Copy out the following lines word for word, everything from the line containing "Switch to the Issues tab" down to the end of the records, and leave the pictures out of your answer.

____

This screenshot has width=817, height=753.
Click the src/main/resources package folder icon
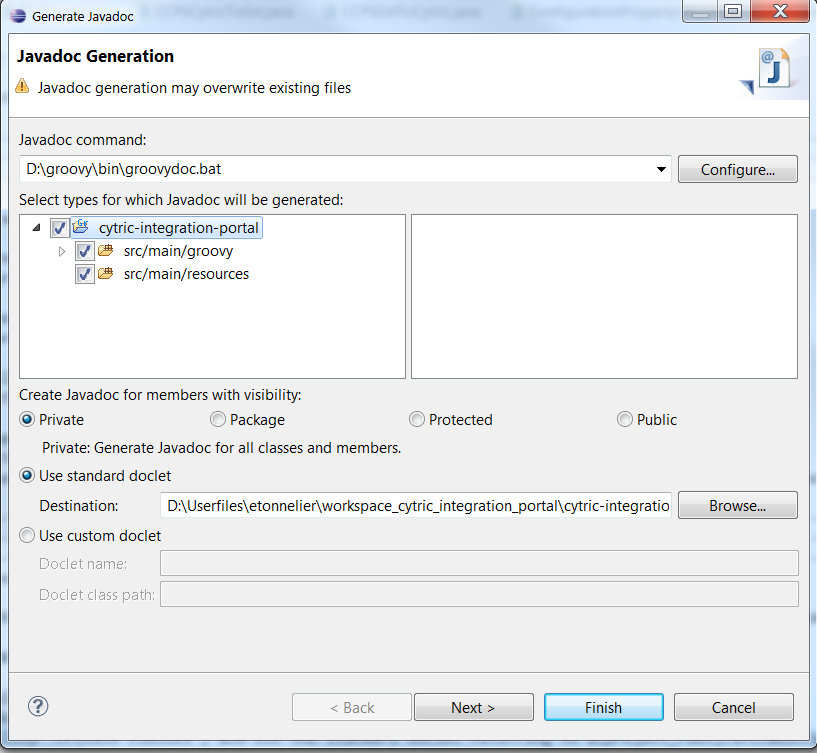click(x=105, y=274)
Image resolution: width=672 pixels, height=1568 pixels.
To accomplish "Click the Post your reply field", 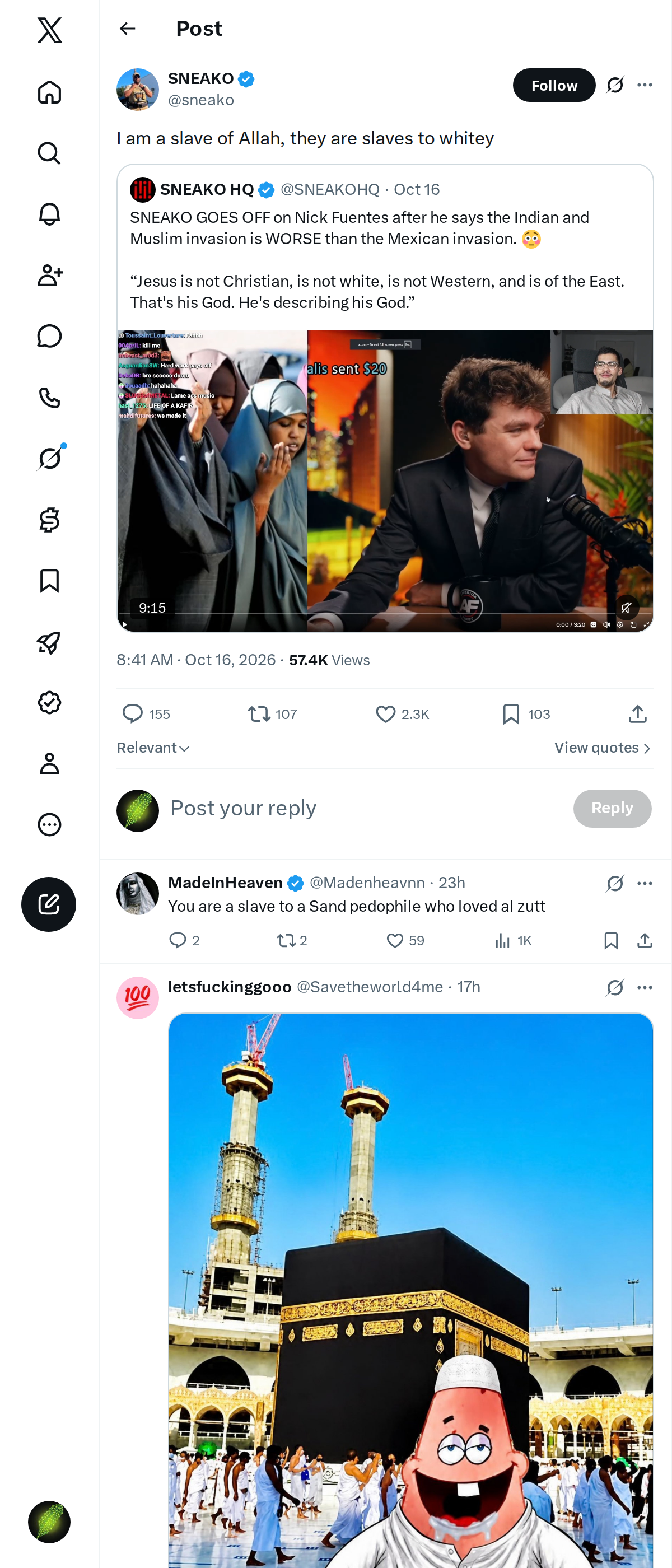I will click(365, 808).
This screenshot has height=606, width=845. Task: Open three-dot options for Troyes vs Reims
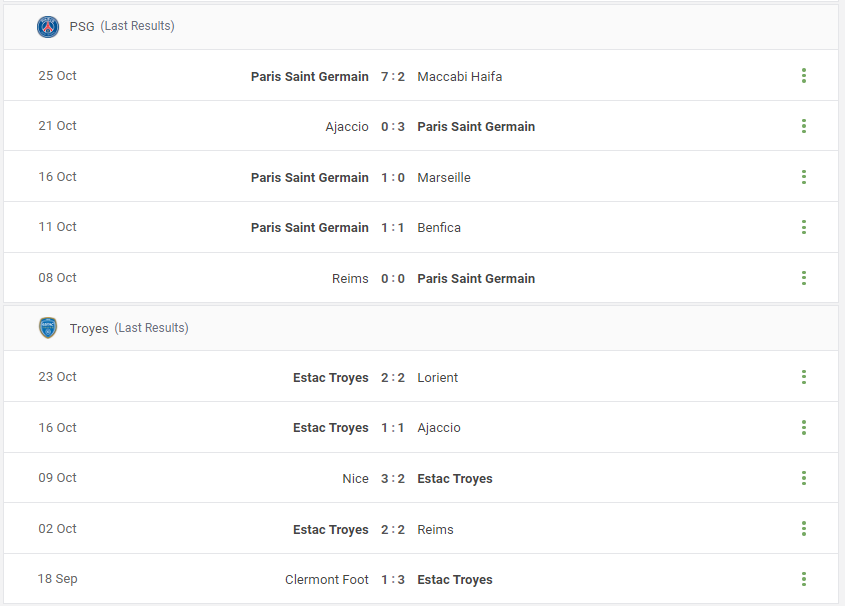(x=804, y=528)
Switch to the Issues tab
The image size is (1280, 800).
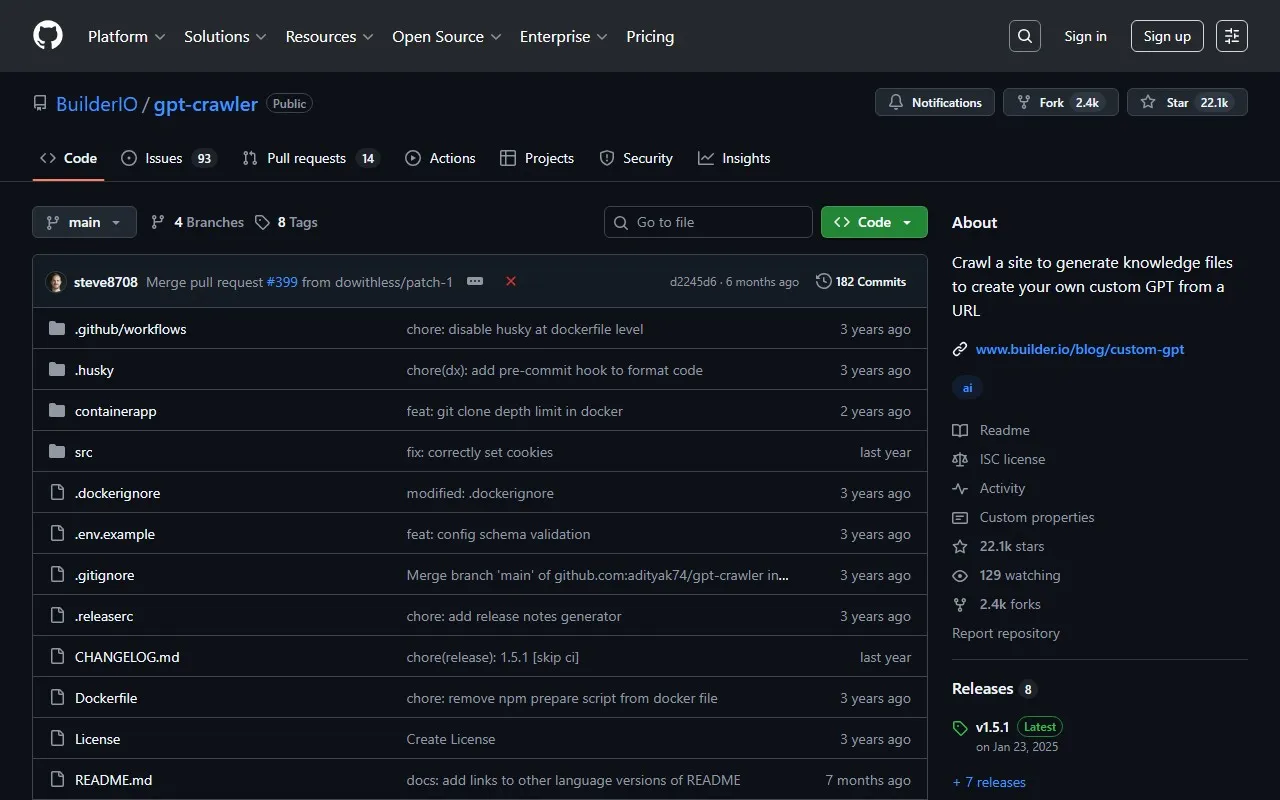click(x=167, y=158)
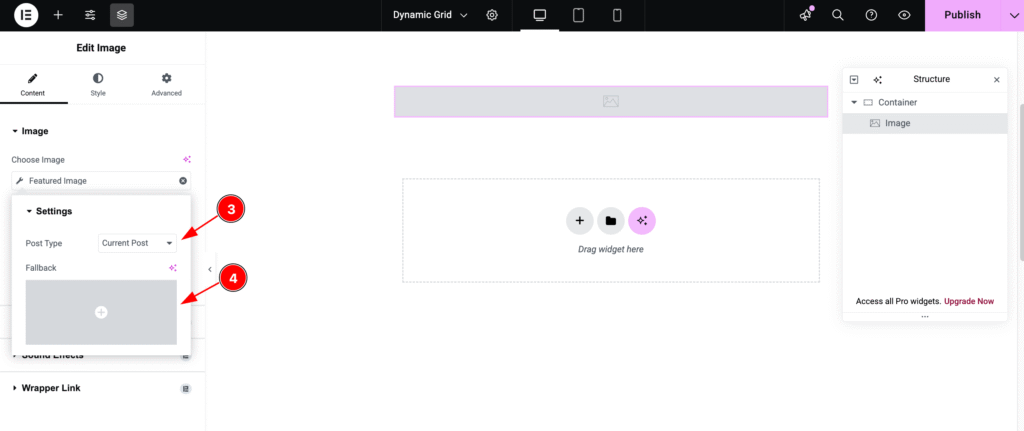The height and width of the screenshot is (431, 1024).
Task: Switch to mobile view mode
Action: (x=617, y=15)
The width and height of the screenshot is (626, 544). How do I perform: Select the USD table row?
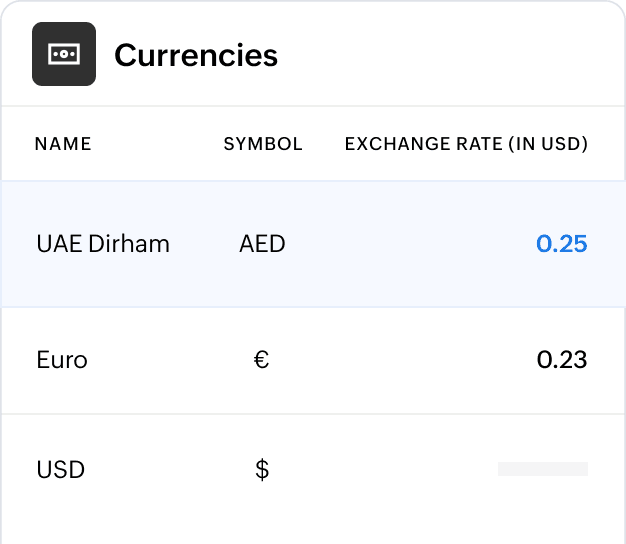click(x=400, y=469)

____

Expected answer –
Switch to the Issues tab
The image size is (1280, 800).
click(x=167, y=158)
The height and width of the screenshot is (431, 1024).
Task: Switch to mobile view mode
Action: (x=617, y=15)
The width and height of the screenshot is (626, 544). How do I perform: Select the USD table row?
click(x=400, y=469)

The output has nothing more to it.